> _EXERCISE_
Reproduce word for word the stretch of the Peaky Blinders piece below from "Grey is the" through "entering a body.".

> _DOCUMENT EXTRACT_
Peaky Blinders is known to pay homage to different film genres with every season, from Westerns to Gangster flicks to Hitchcockian and conspiracy thrillers. In ‘Black Shirt’, season six revealed its genre: horror. From the Hammer picture image of lightning cracking over Tommy’s stately home, to Ruby’s scrawled drawings of the devil, and Tommy fighting the imaginary yellow-toothed “Grey Man”, episode two was filled with horror imagery – fitting, for a show about somebody who’s haunted. Haunted, and cursed. Tommy believes that Ruby’s demonic visions and illness are down to a curse laid upon the Shelby family. At the end of the episode, he places a phone call to his widowed sister-in-law Esme Shelby-Lee, whom he hopes will lift the affliction. Even if Esme can lift the curse and cure Ruby, it’s doubtful whether she could also free Tommy from his “Grey Man” visions, because he’s been having them since we first met him.
“A Prussian boy with green eyes”
Grey is the colour of the uniforms worn by Prussian soldiers in World War One, and of the uniform worn by the man Tommy’s brain tells him he’s fighting whenever he has a seizure. In ‘Black Shirt’, Tommy tells Jack Nelson that the first person he ever killed was “a Prussian boy with green eyes” who “was already underground”, and we can presume that’s who Tommy is hallucinating/remembering in season six. In the full scene, shown in season one, episode four, Tommy, Danny ‘Whizzbang’ and Freddie Thorne are crouching in a tunnel and listening to whispered German voices from the other side of the mud wall. The enemy breaks through and a brutal fight erupts in which Freddie is shot, Tommy is strangled, and there’s a repeated close-up of a knife entering a body.
“I’m so high it makes my brain whirl”

> _DATASET EXCERPT_
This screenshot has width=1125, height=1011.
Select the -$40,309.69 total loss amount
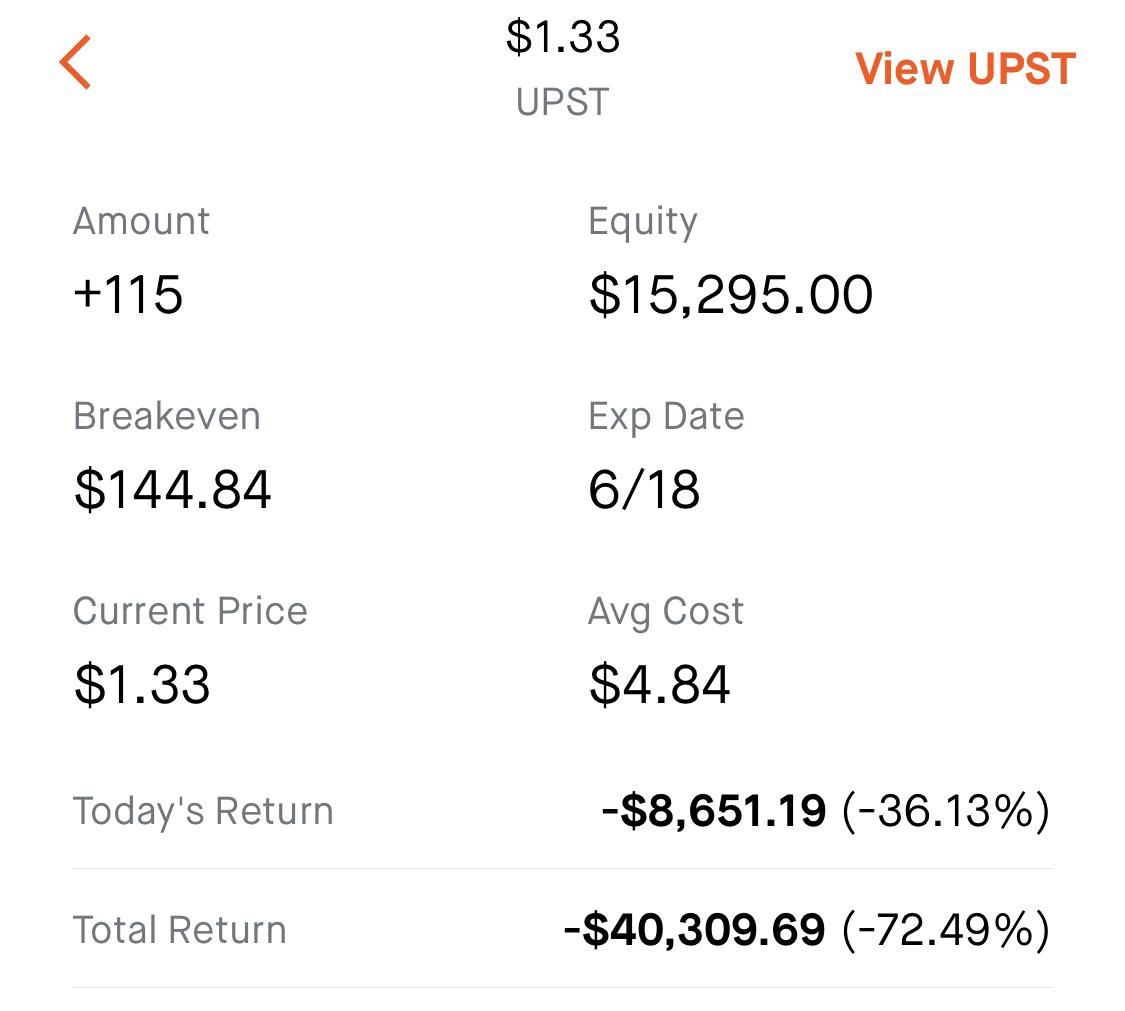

> _REPLY TO THE TASK_
Grey is the colour of the uniforms worn by Prussian soldiers in World War One, and of the uniform worn by the man Tommy’s brain tells him he’s fighting whenever he has a seizure. In ‘Black Shirt’, Tommy tells Jack Nelson that the first person he ever killed was “a Prussian boy with green eyes” who “was already underground”, and we can presume that’s who Tommy is hallucinating/remembering in season six. In the full scene, shown in season one, episode four, Tommy, Danny ‘Whizzbang’ and Freddie Thorne are crouching in a tunnel and listening to whispered German voices from the other side of the mud wall. The enemy breaks through and a brutal fight erupts in which Freddie is shot, Tommy is strangled, and there’s a repeated close-up of a knife entering a body.